• _Task goal_
The exercise calls for exact output of the lines between the one that contains "Privacy Policy (410, 2566)" and the end of the data, with both ends kept and pictures left out.
Given data START
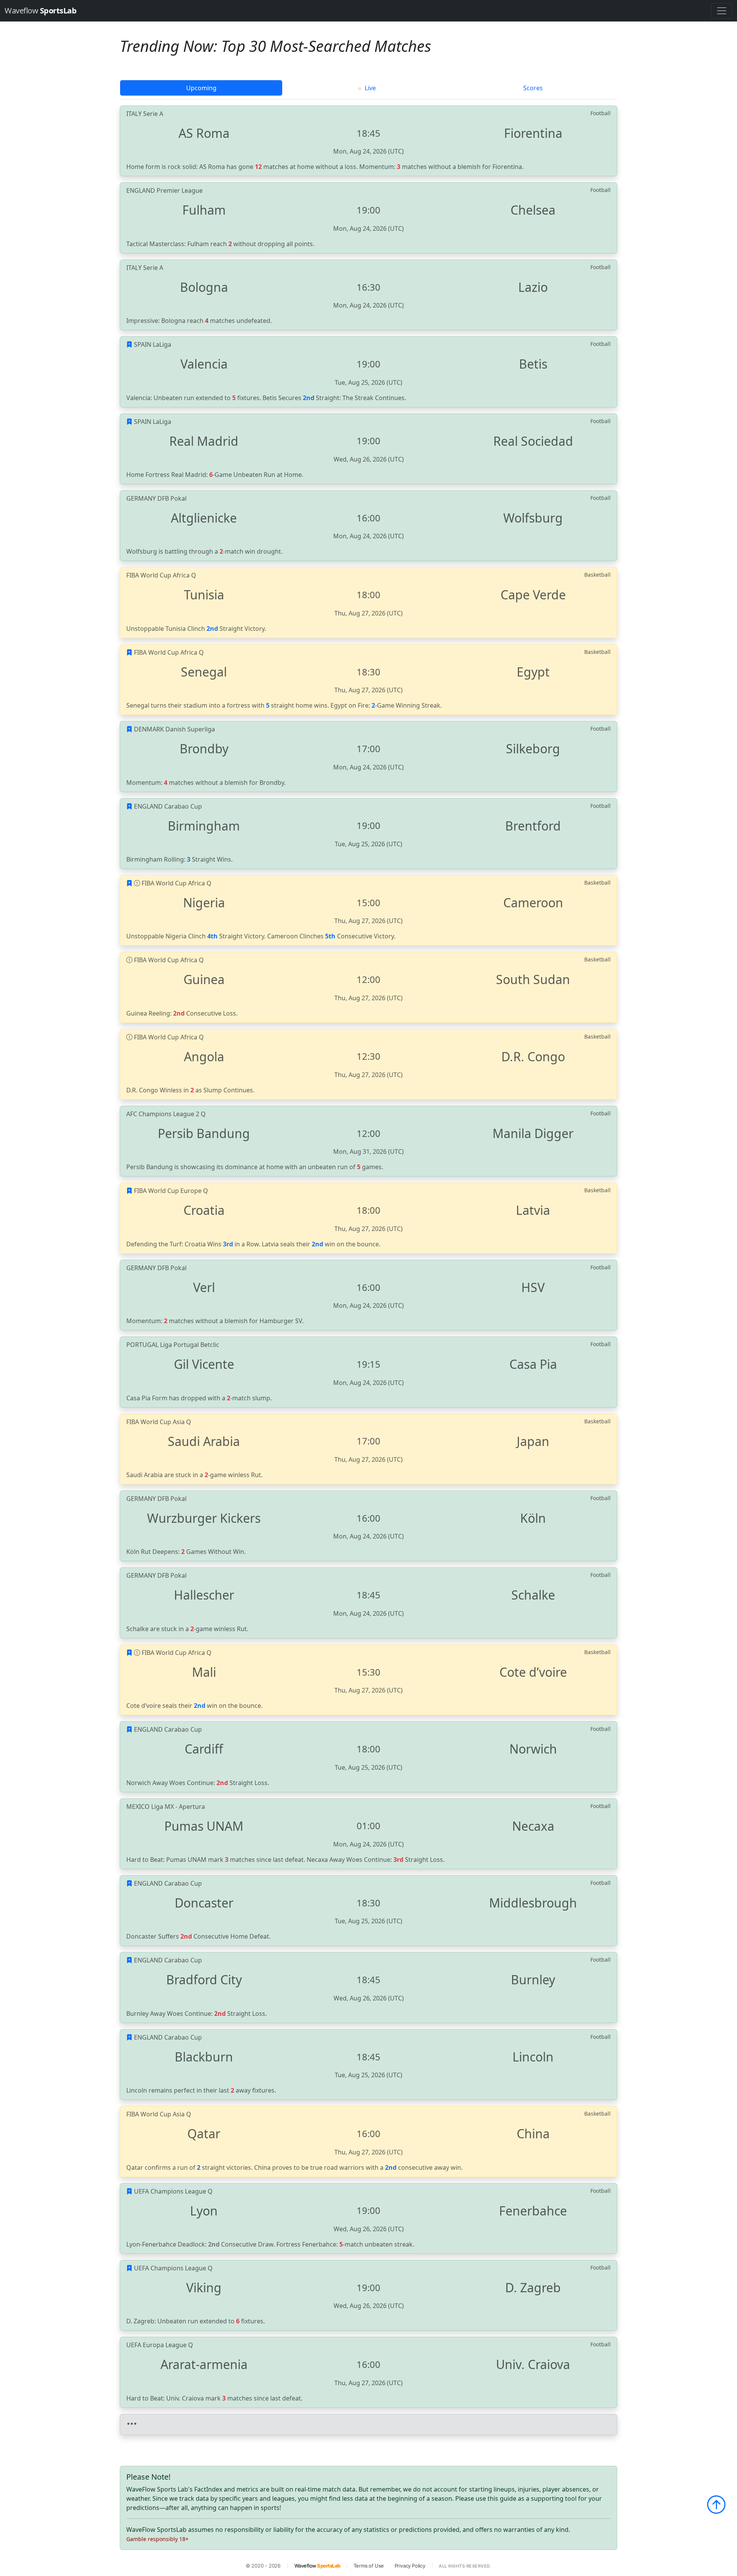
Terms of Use (369, 2566)
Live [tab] (369, 88)
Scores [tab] (533, 88)
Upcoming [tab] (201, 88)
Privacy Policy (410, 2566)
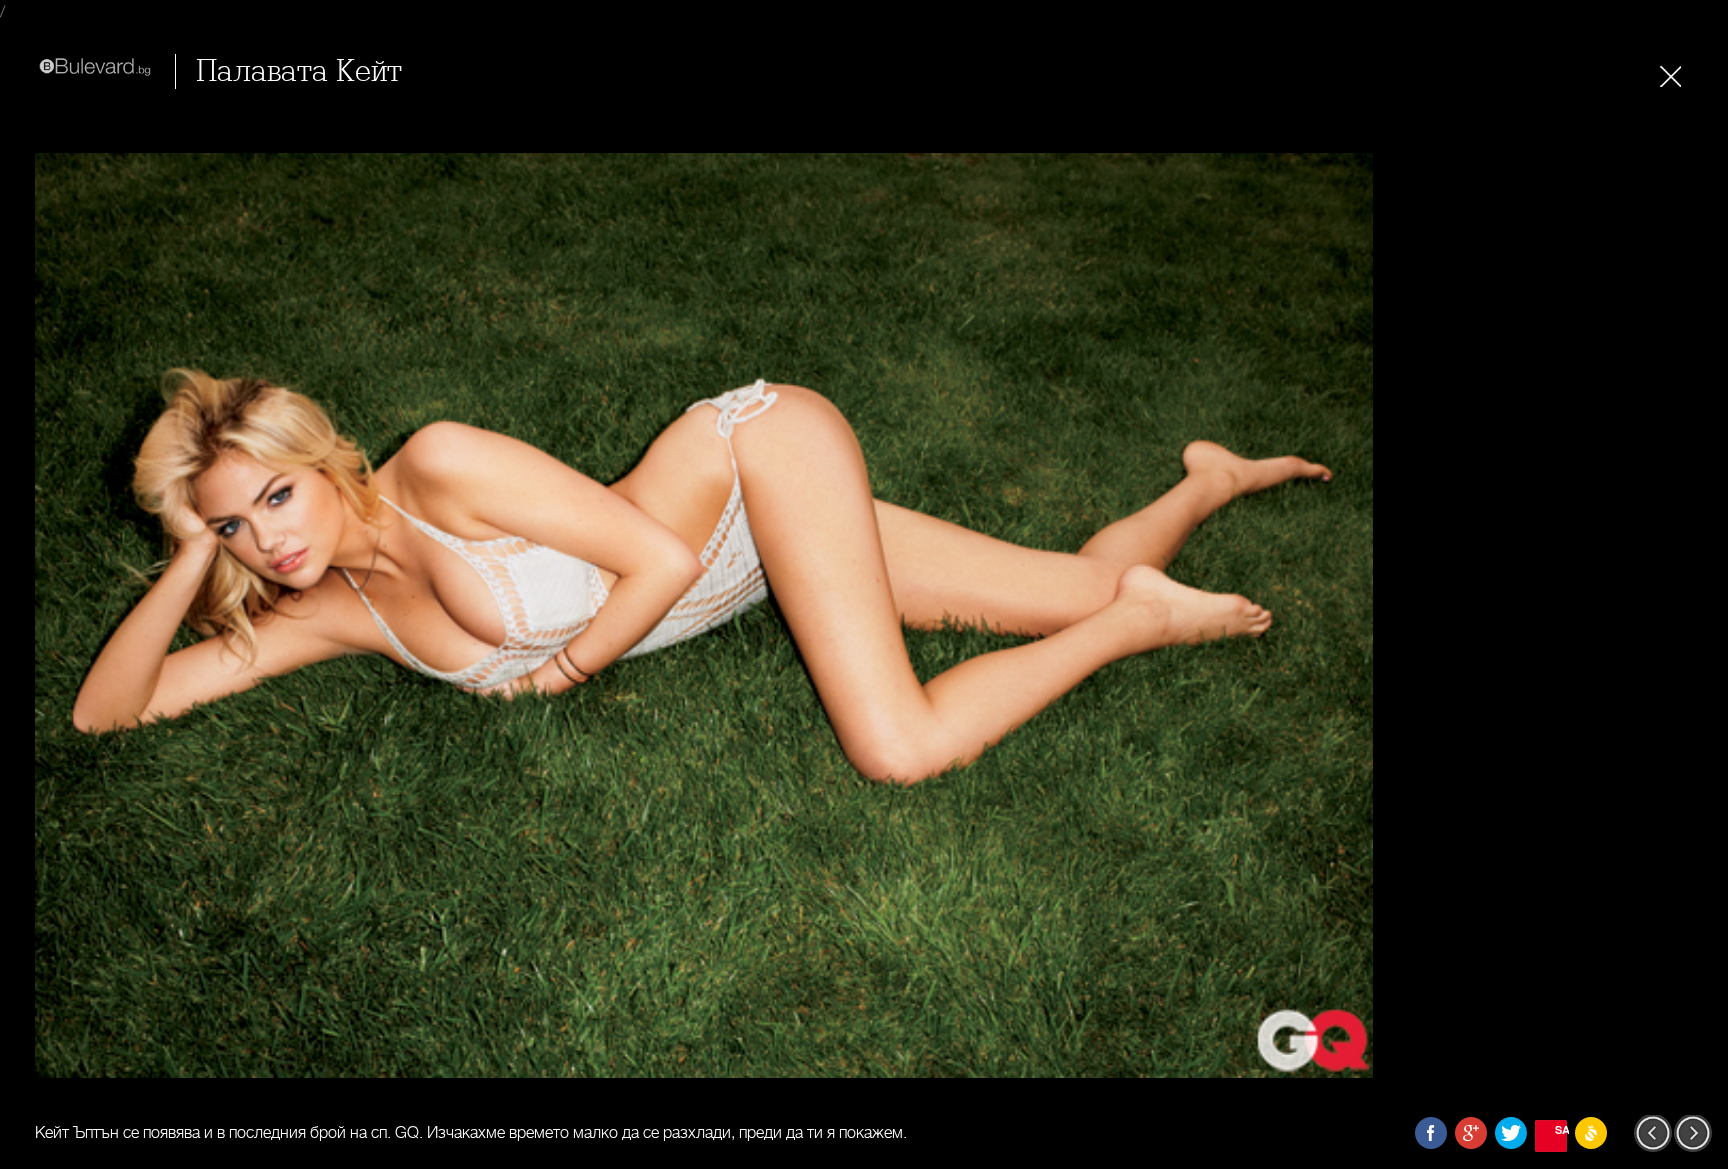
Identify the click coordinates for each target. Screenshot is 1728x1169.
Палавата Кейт (299, 71)
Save (1561, 1129)
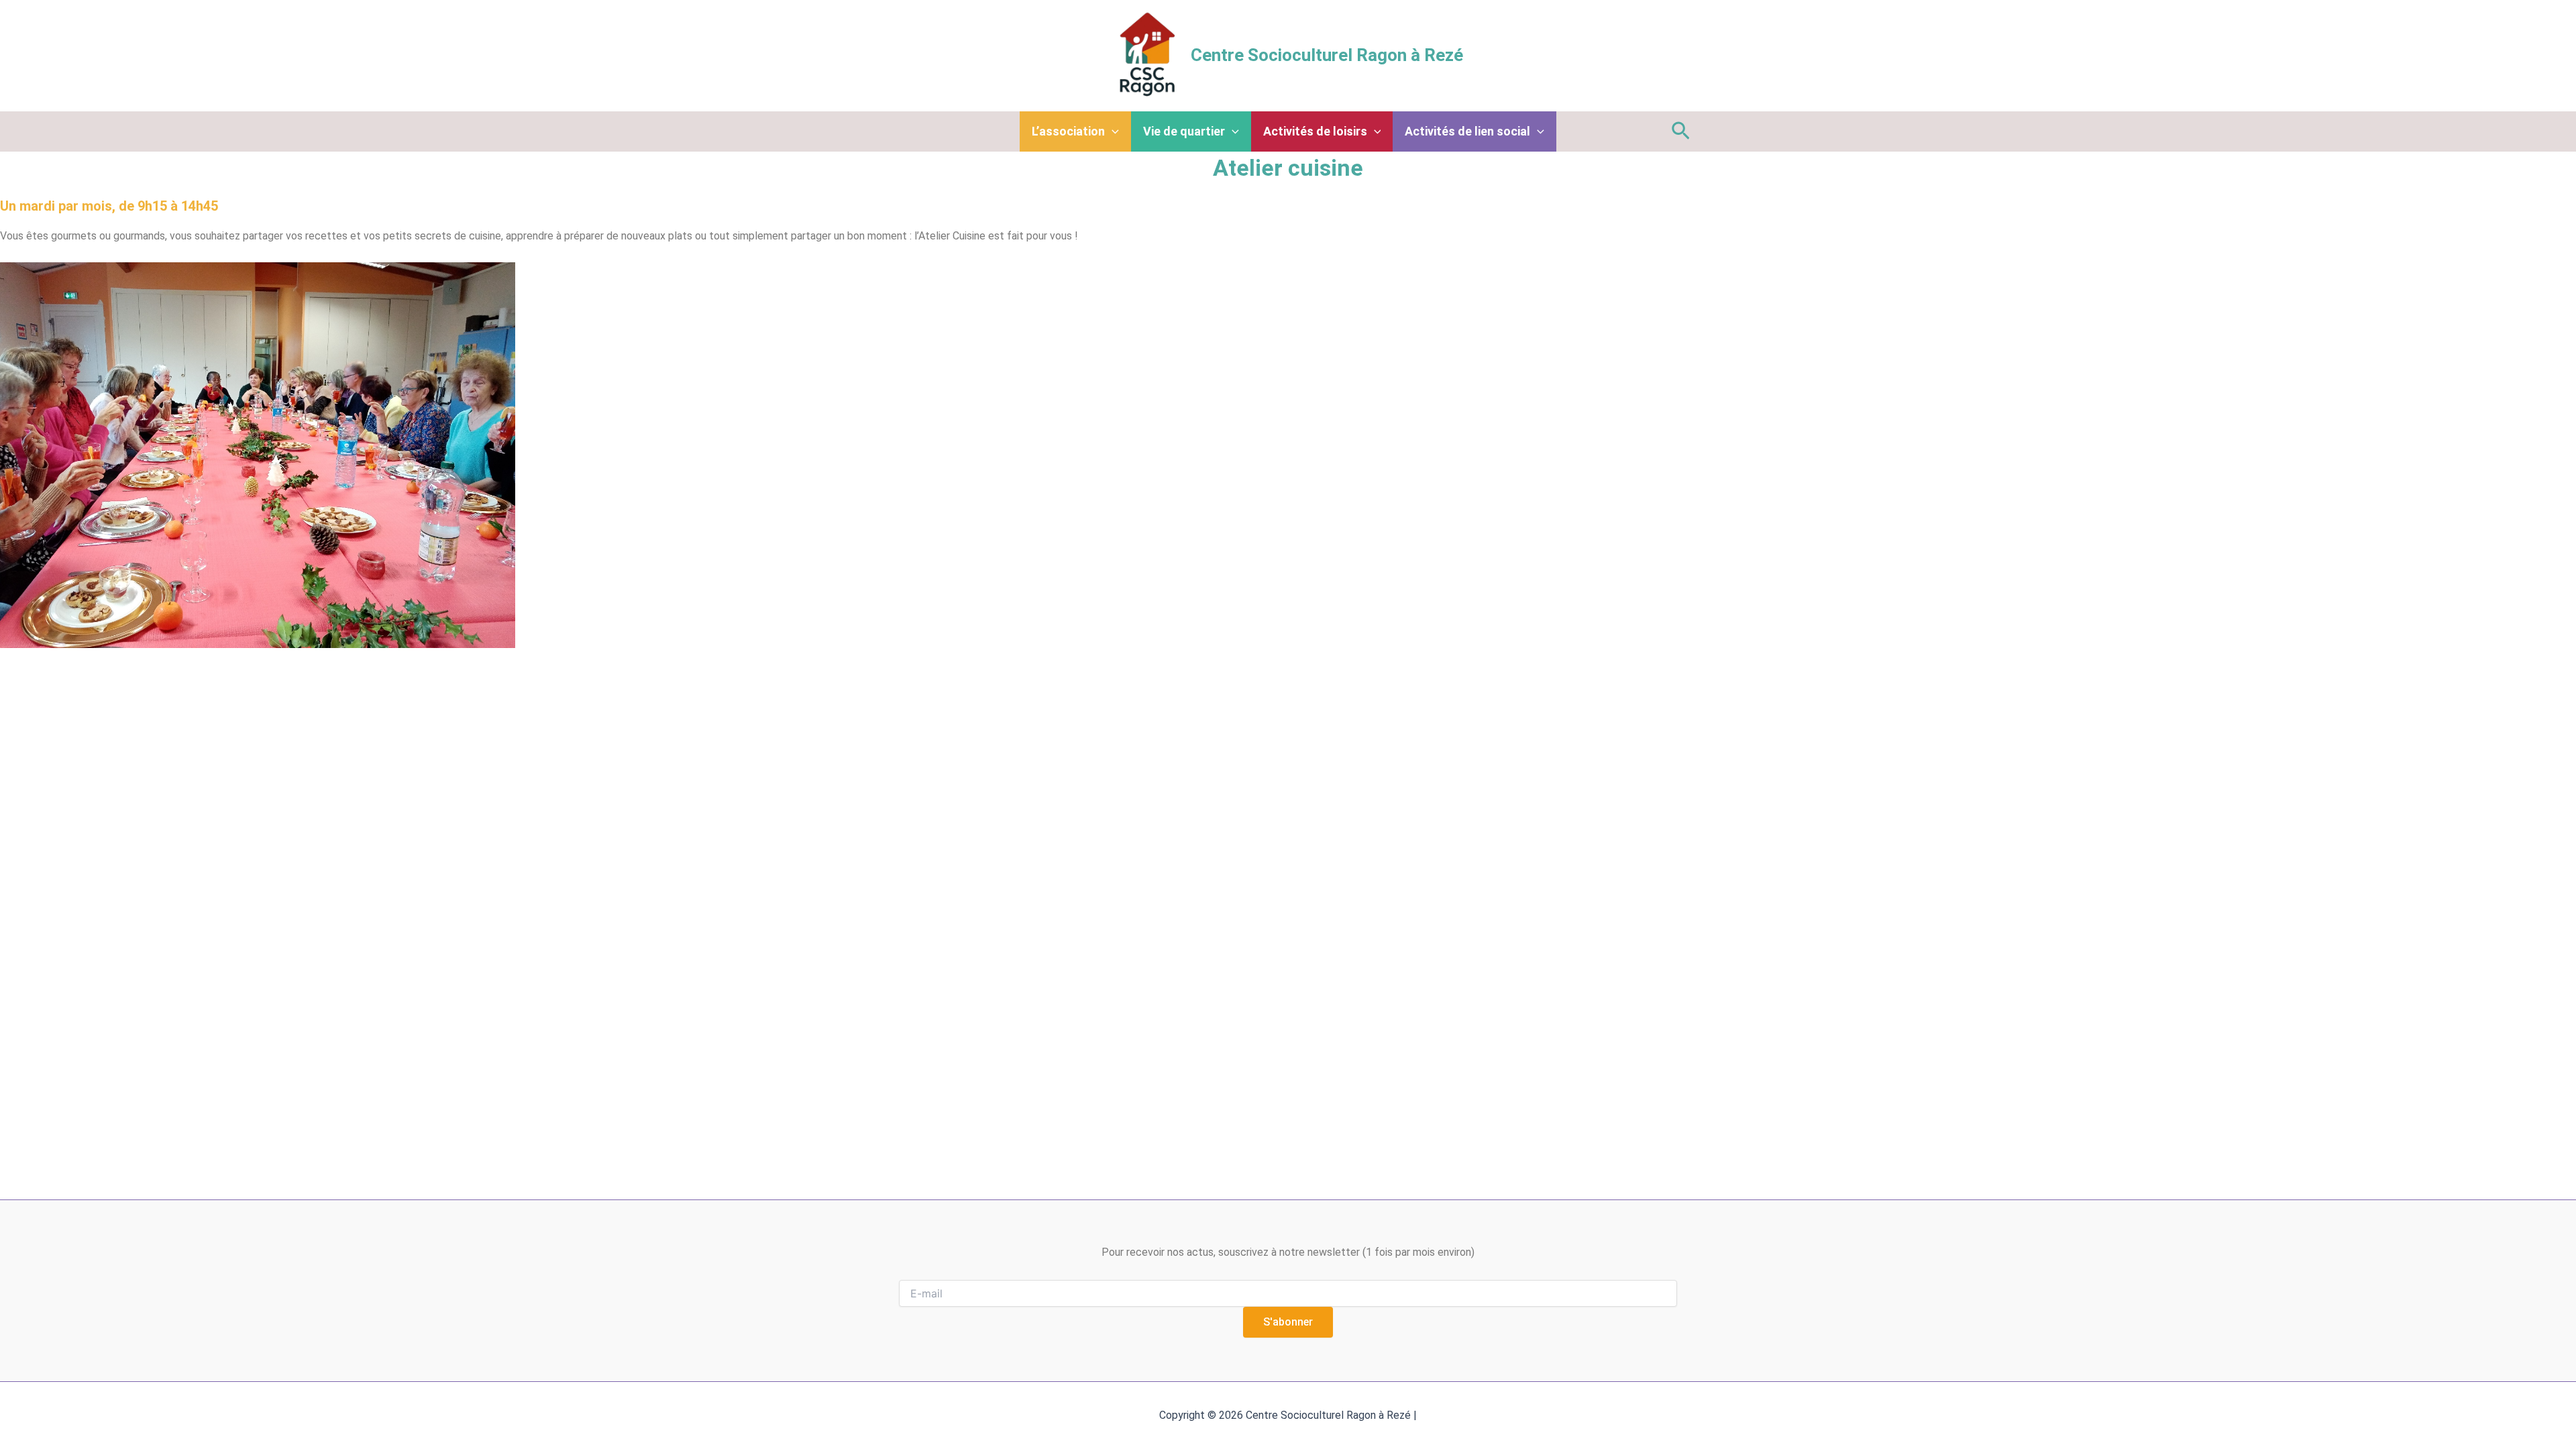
Given data END
• _Response to this task_
Privacy Policy (410, 2566)
Identify the click coordinates for each target. Screenshot is 1728x1169.
Палавата Кейт (299, 71)
Save (1561, 1129)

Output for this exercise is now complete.